If the world’s foremost military power which disposes of the greatest destructive force known by history, regards one or more countries as adversaries, indeed as The Other(s), and backs up this policy perspective with the actual offensive disposition and concentration of men and material over time, then basic survival instinct should dictate that the states designated and treated as adversaries should seek to combine their military and non-military strengths to countervail and deter such a power which regards them with hostility and as threats. There are several such countries but only two such great powers, and these are Russia and China, in whichever order.
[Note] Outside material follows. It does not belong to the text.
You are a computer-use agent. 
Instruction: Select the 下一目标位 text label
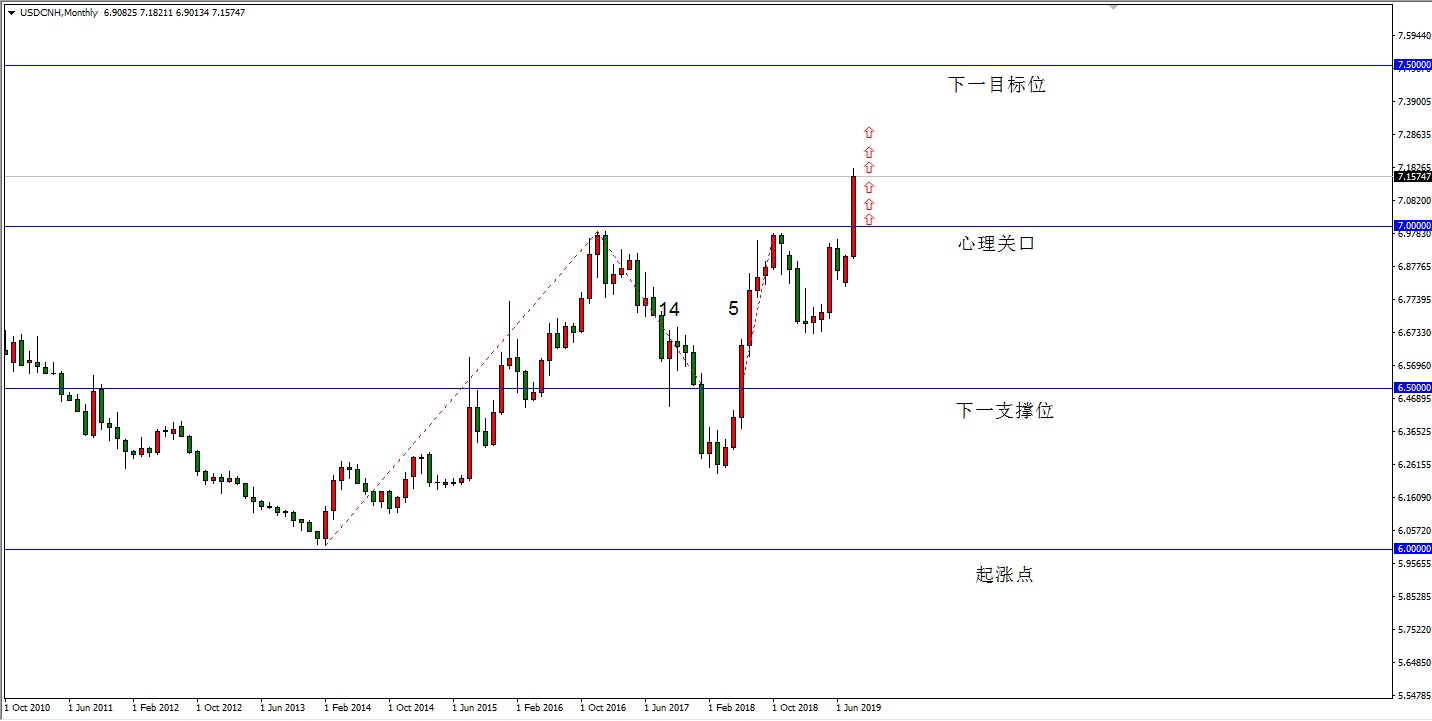click(996, 85)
Those who opine that Russia can slip out of this siege by living down a perception of a special relationship with China and associating as closely or even more closely with other great or big powers, seem to forget that Western moves against Russia’s interests preceded its renewed hostility to China.

The bottom line is that in any objective, dialectical and historical Realist analysis of Russia’s core interests, no relationship with Europe can be a substitute or even on par with a partnership with China. Not all vectors are equal, and some are certainly more equal than others.

Since neither Russia nor China can countervail the US-led Western alliance on its own, a closer equation is needed between the two than between either Russia or China and any other big power or powers. No other big power, however friendly, is the target of unremitting and adversarial Western action, and therefore will not take the same risks for either Russia or China as each of them should logically do for each other, since they both stand threatened and targeted. A Concert of Big Powers cannot be a substitute for a defensive United Front or coalition of states, of which the Russia-China relationship will be the main alliance, consisting of those sovereign states actively threatened in a military-economic sense by the West.

These are the strictly personal views of the author.